This has been brought up and discussed many times. I wont go in to it again right now, but here are the highlights:

* Believe it or not it's like that for a good reason.
* Some room for improvement exists, but there's little gain to be had for the minor improvements we might actually agree on.
* The kind of user who cares into which directory the installer put his files ought to take the time to learn why it is the way it is and why that's a good thing. Everyone else doesn't care anyway.

That is what it boils down to. You cannot 'reorganize' without losing something many of us cannot afford to lose. You shouldn't ship radically different FS layouts for different people (no server version vs desktop version please!)

Any specific suggestions you have for improvements would be welcome, but please understand that it is a large effort to change things like this and if you cannot convince people that there's a major gain to be had they wont do it for you.
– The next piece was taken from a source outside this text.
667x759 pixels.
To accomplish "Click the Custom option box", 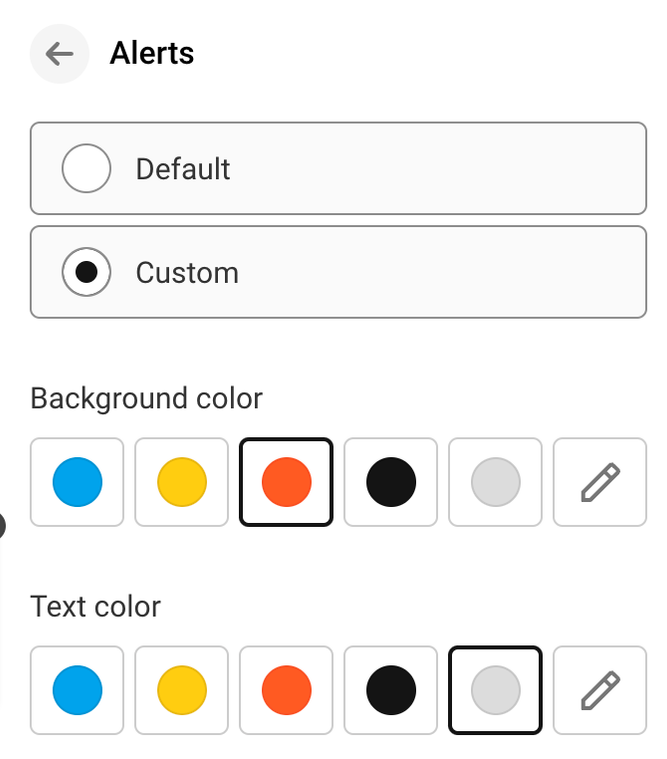I will [400, 272].
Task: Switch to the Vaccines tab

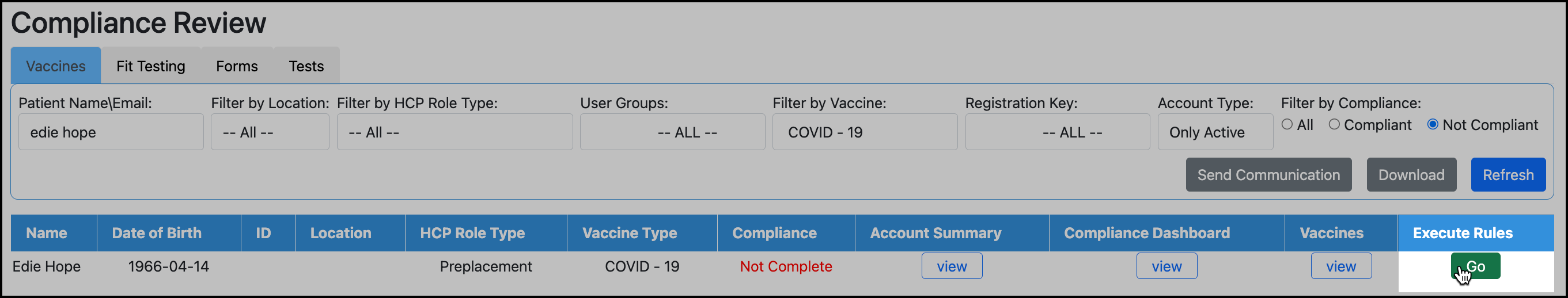Action: (x=55, y=66)
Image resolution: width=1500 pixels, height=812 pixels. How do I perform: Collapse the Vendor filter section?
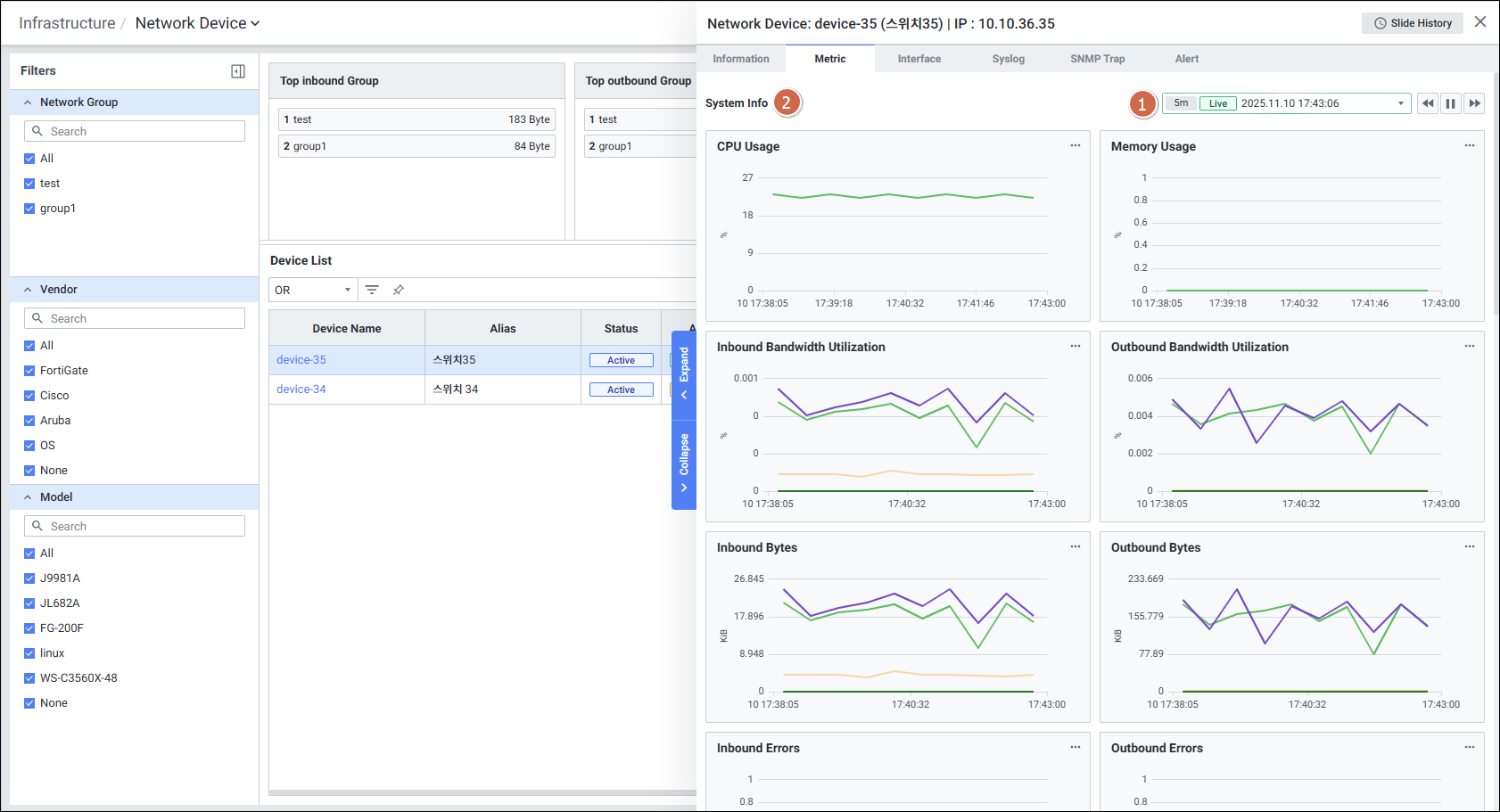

That said, you are welcome to do this yourself and make your own distribution.

Or, try GoboLinux.

Reply Parent Score: 2

dragossh Member since:
2008-12-16

* Believe it or not it's like that for a good reason.
* Some room for improvement exists, but there's little gain to be had for the minor improvements we might actually agree on.


Meanwhile, I unzip an app on Haiku and move it into /boot/apps.

And maybe I want to delete some preferences... there they are: /home/config/settings

Believe it or not, making the filesystem easier to understand (even if it's a change from /bin to /apps) makes the user to want to understand the system. Part due to it's simplicity. Of course when you have 30 directories the user will get scared and will want to close the window.

Reply Parent Score: 1

sorpigal Member since:
2005-11-02

I did not say that there was no advantage to other filesystem layouts. I said that the existing layout isn't purely sadistic. It is like that for a good reason and any attempt to change it will necessarily have to take in to account the advantages of the current system, throwing out as few as possible.

Most people wanting to 'fix' *nix directory structures do not understand them and so throw the baby out with the bathwater. Their proposals fail to gain acceptance and they are left wondering why.

I am all for a revised FSH, but you can't simply throw it all away because it's ugly or because you found something else that worked for you, once.

To reply to a specific point regarding /bin/ -> /apps/. This may seem like a good idea, but most apps are not in and should not be in /bin/ (thus not in /apps/). So, you see, it is never that simple. You could simply rename all bin dirs to apps or system-apps, which is fine by me. But, as I said, there is only a small gain in comprehension if you do this and there is massive work involved in converting existing software (and people) over to use it. The gains are thus not great enough and people don't do it.

Not that you couldn't. I encourage you to start your own distro and do just this, and other things if you think they're improvements. Maybe it will catch on (but I doubt it).